Wednesday, May 20, 2009

How GWT Works & Our First Design Decision

GWT allows you to write Java code, which then gets compiled down into Javascript suitable to run in any major web browser. For Java programmers, this means using your familiar language to create the client side of a web application. Hooray!

A GWT application does run inside of a web page; it's important not to forget that we aren't actually writing Java. We're writing Javascript that runs in a browser, so not everything is the way we're used to it.

Our first major design decision is how to integrate the GWT application into the web page. Here are the options:

HTML First

In this option, the HTML files control the layout and look and feel of the site, while the GWT application will fill in specific areas in the page with their own information.
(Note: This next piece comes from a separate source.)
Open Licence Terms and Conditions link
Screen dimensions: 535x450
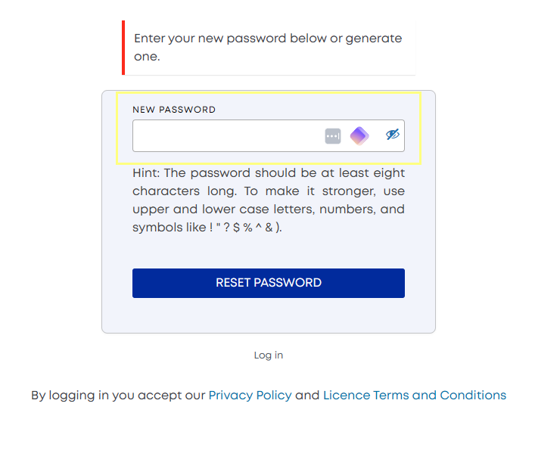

A web designer would create the page, and leave in blank divs for the GWT application to use.

The advantage of this is that the web designer doesn't have to understand anything about GWT. They just have to give their divs appropriate ids.

Pure GWT

In this approach, the basic HTML file is empty, and the entire user interface is built using GWT. The advantage of this is that you have, basically, only one page in the entire application. It all loads, and after that asynchronous calls are made to fetch data. The GWT code can change the components on the page all it wants.

The disadvantage is that it looks like an application, not a pretty web page. You can take alook at Gmail to see what this would look like.

Another disadvantage is that a pure GWT site won't index well in search engines. This isn't a problem for member-only areas, but is for the public areas of the site.

And The Answer Is?

Ultimately, I think the HTML First option is the way to go. It allows you to leverage talented web designers to create a very nice looking site, and allows the GWT programmers to focus on just the logic of the application and not on how it looks. We can also get pages indexed.

Unfortunately for my students, if they choose that option it means they'll have to learn some HTML. If they've escaped it so far, that isn't such a bad thing in this day and age. But it does mean extra work learning something we won't cover in class.

I'll be using that option for my sample application. I'm not a great web designer (just the opposite, in fact), but I hope to be able to find someone to make it pretty later.

1 comment:

  1. Thanks,even i was stuck with the design part using the 2nd approach.No I would follow the first on.